La libertà di comunicazione fu da lui identificata in una composizione di assemblaggi e materiali elementari duri che ritroviamo nelle sue installazioni di grandi e piccole dimensioni realizzate con ferro, legno, juta, fuoco, caffè, pietre (usate, insieme ai libri, per murare le porte) e carbone (“un’idea dolorosamente sociale”) fino ad arrivare alla drammaticità dei quarti di bue macellati, fissati con ganci a lastre metalliche e illuminati da lanterne a olio, esposti a Barcellona sul finire degli anni Ottanta.
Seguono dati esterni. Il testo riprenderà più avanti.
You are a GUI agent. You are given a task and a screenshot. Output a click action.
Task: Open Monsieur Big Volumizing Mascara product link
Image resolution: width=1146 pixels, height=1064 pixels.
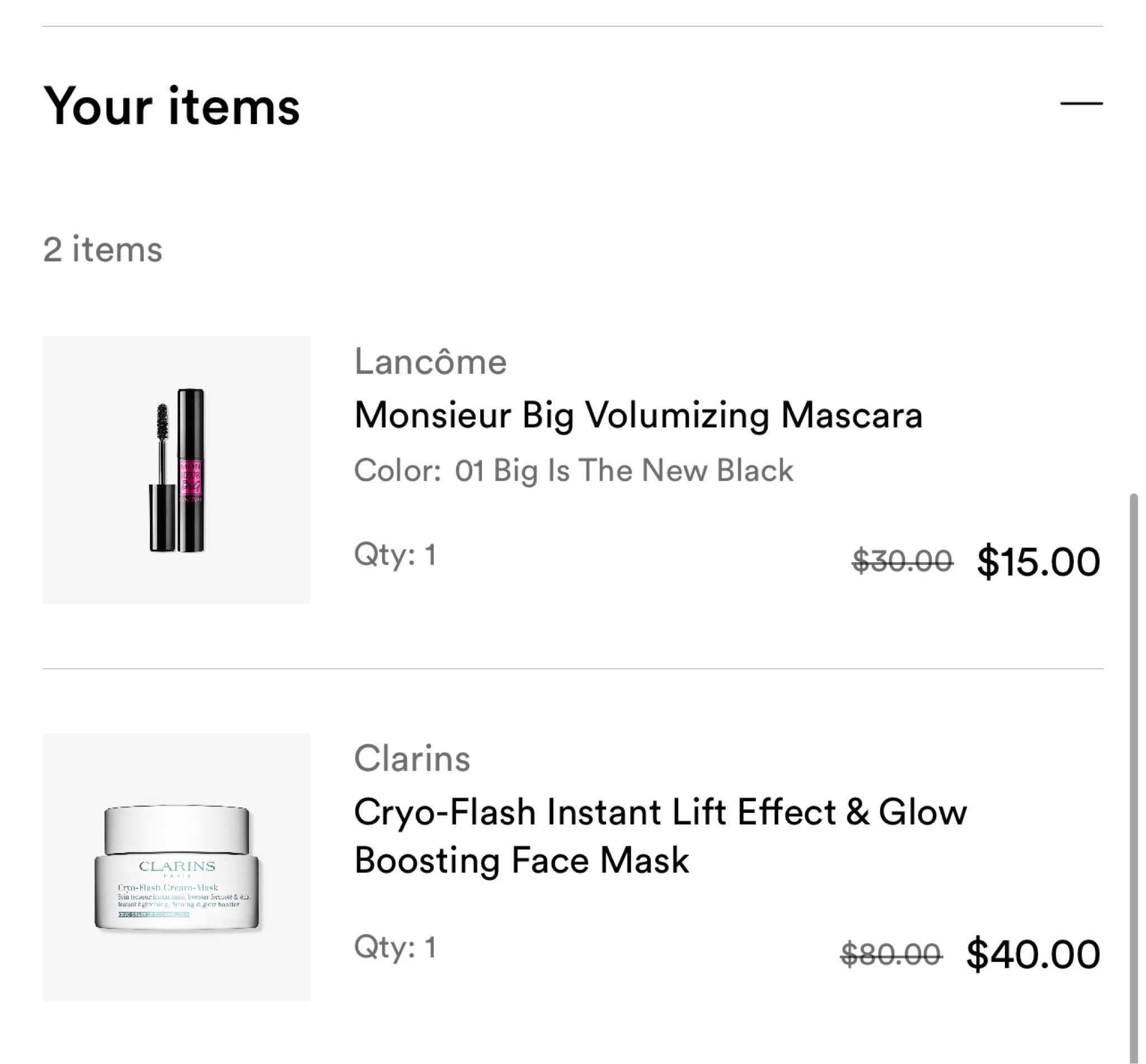click(x=638, y=415)
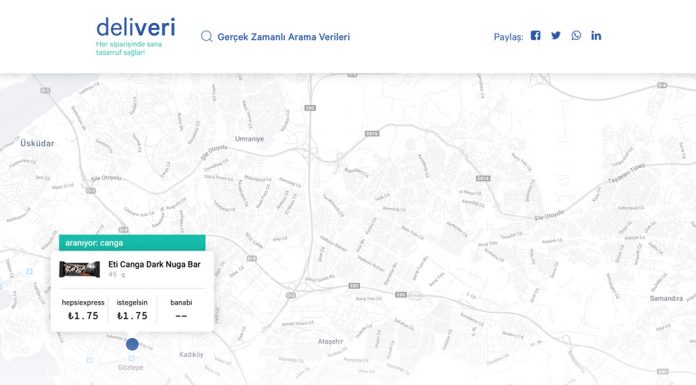This screenshot has width=696, height=385.
Task: Click the aranıyor: canga header bar
Action: tap(132, 243)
Misterioso e ombroso, amante delle tonalità scure dei quadri di Goya, girava il mondo in lungo e in largo, ma poi amava sempre tornare nel suo studio, “il mio posto abituale”, “il mio teatro”, “quello dove si prendono gli appunti per un lavoro che si fa altrove”. Andò ovunque, dall’Europa al Sudamerica fino in Cina, di recente, al Today Art Museum di Pechino, senza però dimenticare mai l’Italia. Alla Galleria nazionale d’arte moderna di Roma sperimentò per primo il suo “Atto Unico”, invadendo il grande ingresso e trasformandolo in un immenso labirinto protetto da lamiere di ferro, pezzi di carbone e altri materiali. Ne seguirono molti altri, sempre diversi, tra cui quello negli spazi industriali della Fondazione Pomodoro, raccontato in un libro (Skira) e nell’omonimo documentario di Ermanno Olmi che lo seguì per un mese realizzando un piccolo “film-pedinamento”, “un bellissimo viaggio”, “una giostra delle suggestioni più coinvolgenti che tornano e si ricompongono secondo una libera consequenzialità di tempo”. Da pochi giorni, Kounellis non c’è più, ma ci pensa la sua arte – umanistica, eroica ed universale – a continuare a parlare per lui. Un’arte che è sempre stata una presentazione (e non una rappresentazione) della vita che, come tutte le sue mostre, ha occupato lo spazio per il tempo di un atto unico. Ci manca già, ma per fortuna ci sono le sue opere o il ricordo delle stesse, colme di quella violenza visiva che ha sempre lasciato spazio a una poeticità quasi primordiale e a un pensiero volto alla riconquista retorica di un’unità perduta.